Developer Tools

Optimizing Effective Training Time for Meta’s Internal Recommendation/Ranking Workloads

Meta's 'Effective Training Time' metric now exceeds 90%, slashing wasted compute in recommendation model training.

Deep Dive

Meta's engineering teams have achieved a major infrastructure milestone, increasing 'Effective Training Time' (ETT%) to over 90% for their massive internal recommendation and ranking workloads. ETT% measures the percentage of total job time spent actually consuming new training data versus overhead like initialization, checkpointing, and failures. Starting in H2 2024, the team proactively analyzed fleetwide ETT, identifying key bottlenecks and developing more than 40 targeted technologies to tackle them. This systematic approach transformed how Meta manages one of the world's largest AI training fleets.

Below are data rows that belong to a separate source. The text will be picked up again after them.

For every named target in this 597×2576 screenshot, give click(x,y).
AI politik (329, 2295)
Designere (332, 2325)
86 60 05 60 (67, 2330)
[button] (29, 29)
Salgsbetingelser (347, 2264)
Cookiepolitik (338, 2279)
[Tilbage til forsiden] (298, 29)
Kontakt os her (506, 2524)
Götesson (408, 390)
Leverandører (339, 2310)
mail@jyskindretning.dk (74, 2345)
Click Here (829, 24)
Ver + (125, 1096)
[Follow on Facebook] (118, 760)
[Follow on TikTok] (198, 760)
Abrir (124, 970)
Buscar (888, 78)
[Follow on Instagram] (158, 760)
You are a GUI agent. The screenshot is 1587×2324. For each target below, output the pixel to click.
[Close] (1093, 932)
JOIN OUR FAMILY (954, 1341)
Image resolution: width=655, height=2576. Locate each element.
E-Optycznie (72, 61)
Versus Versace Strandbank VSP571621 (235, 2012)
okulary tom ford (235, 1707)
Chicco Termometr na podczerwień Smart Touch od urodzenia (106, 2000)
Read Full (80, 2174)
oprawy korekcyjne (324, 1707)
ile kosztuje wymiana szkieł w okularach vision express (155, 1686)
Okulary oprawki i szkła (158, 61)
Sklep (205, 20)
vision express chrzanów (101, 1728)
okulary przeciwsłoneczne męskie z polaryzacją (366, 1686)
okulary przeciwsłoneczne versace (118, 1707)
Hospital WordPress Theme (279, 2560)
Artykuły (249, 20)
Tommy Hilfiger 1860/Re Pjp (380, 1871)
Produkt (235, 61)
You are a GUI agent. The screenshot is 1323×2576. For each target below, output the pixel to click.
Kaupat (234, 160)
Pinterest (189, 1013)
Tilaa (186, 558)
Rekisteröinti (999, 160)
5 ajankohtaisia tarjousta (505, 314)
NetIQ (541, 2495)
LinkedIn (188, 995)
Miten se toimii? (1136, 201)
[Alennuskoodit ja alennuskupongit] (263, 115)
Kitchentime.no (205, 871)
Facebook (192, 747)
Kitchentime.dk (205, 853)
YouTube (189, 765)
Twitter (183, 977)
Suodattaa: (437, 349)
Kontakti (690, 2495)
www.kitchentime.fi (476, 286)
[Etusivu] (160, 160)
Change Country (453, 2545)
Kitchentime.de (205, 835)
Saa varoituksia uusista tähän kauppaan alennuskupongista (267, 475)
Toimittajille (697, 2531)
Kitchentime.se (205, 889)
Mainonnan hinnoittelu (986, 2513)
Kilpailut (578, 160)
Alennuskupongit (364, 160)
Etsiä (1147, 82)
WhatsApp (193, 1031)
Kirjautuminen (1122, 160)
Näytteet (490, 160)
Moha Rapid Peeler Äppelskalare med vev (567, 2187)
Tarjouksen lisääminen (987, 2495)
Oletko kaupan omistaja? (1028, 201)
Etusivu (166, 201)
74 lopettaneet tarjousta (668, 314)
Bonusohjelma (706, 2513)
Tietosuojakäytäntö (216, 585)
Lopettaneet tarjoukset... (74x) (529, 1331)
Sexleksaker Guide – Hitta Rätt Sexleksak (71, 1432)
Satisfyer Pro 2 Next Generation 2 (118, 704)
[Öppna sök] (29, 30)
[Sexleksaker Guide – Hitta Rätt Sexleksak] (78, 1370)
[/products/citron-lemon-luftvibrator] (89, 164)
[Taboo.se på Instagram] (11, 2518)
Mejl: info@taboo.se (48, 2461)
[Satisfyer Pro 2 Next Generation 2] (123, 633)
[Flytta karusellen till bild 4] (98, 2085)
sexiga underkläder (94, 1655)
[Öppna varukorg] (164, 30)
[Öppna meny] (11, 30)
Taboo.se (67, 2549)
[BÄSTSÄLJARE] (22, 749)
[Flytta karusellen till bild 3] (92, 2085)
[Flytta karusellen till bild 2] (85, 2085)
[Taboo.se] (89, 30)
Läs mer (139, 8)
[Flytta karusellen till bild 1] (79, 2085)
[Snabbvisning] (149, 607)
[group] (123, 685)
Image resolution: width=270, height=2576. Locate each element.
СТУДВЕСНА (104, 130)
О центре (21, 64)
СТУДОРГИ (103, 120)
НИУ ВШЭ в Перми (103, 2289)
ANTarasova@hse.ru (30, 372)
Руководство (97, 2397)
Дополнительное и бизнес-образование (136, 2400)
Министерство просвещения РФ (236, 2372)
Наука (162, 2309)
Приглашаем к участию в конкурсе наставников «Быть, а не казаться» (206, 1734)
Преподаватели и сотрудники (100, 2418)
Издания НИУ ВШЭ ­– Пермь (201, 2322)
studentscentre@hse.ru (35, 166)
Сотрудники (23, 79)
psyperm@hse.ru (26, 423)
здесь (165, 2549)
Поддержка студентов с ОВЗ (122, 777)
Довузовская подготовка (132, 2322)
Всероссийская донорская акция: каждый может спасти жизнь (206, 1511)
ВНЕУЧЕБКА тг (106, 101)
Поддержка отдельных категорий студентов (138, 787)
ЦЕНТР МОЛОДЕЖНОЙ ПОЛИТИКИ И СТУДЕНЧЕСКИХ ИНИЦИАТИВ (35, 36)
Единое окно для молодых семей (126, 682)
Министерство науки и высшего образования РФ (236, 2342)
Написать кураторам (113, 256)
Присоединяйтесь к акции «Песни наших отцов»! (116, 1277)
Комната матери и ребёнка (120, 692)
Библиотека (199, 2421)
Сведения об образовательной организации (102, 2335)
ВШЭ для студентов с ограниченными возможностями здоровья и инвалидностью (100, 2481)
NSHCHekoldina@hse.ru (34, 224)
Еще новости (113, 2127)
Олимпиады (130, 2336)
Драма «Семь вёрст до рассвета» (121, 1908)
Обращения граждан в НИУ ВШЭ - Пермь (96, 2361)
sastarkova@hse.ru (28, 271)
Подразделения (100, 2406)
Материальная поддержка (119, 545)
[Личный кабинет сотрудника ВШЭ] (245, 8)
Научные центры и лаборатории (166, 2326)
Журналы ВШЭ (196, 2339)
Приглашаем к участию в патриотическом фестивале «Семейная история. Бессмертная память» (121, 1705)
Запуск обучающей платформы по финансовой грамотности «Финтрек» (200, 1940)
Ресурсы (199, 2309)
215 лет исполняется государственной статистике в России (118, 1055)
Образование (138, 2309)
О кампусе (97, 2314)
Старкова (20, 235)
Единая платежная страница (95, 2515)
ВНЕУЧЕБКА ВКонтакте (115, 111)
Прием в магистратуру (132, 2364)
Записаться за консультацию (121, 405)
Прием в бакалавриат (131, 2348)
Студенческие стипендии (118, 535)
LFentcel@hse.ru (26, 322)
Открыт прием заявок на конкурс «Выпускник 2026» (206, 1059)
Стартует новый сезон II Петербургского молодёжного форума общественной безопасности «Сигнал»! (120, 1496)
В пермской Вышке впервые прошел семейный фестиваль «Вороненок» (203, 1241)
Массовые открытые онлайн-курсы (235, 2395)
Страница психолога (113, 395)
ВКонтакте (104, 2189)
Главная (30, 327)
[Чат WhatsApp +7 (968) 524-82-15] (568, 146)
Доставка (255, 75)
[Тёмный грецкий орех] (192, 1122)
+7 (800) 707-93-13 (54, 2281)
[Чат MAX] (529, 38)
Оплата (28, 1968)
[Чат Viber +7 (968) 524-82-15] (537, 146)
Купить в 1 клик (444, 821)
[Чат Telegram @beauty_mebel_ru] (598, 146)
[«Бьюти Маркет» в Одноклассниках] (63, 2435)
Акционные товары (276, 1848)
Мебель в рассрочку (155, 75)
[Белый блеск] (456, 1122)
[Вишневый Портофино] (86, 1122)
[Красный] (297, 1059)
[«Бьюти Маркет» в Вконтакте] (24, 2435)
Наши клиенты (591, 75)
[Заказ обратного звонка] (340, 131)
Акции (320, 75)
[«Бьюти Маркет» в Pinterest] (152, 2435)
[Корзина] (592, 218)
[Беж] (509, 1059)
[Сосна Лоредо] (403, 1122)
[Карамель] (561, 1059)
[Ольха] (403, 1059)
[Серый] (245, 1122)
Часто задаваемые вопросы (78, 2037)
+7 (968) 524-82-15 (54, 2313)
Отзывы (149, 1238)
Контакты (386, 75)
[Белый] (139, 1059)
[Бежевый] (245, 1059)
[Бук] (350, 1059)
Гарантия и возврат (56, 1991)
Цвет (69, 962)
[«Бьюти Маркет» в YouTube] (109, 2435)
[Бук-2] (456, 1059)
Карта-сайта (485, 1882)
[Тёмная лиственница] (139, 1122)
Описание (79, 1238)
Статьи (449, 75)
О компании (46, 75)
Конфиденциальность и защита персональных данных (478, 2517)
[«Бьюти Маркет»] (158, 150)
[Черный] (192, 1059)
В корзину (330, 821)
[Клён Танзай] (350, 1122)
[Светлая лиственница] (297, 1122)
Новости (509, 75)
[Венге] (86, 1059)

The optimization focused on four critical areas: slashing 'Time to Start' (hardware setup, launcher init, PyTorch 2 compilation), improving 'Time to Recover' after failures, streamlining checkpoint management to minimize idleness, and reducing overall failure rates. Specific wins include PyTorch 2 compilation optimizations that cut compile time and recompilation, and a shift to using CPU machines instead of GPUs for model publishing, saving precious GPU hours. These improvements, many of which are available in open-source projects like TorchRec and PyTorch, directly address common industry pain points where scaling workloads makes infrastructure overhead increasingly dominant.

Key Points
  • Meta's 'Effective Training Time' (ETT%) metric now exceeds 90% for offline training, a major efficiency milestone.
  • The team developed over 40 technologies targeting four areas: Time to Start/Recover, Checkpoint Management, and Failure Reduction.
  • Key optimizations include PyTorch 2 compilation improvements and using CPUs instead of GPUs for model publishing, saving GPU hours.

Why It Matters

For companies scaling AI, reducing non-training overhead is critical for ROI. Meta's blueprint cuts waste and costs.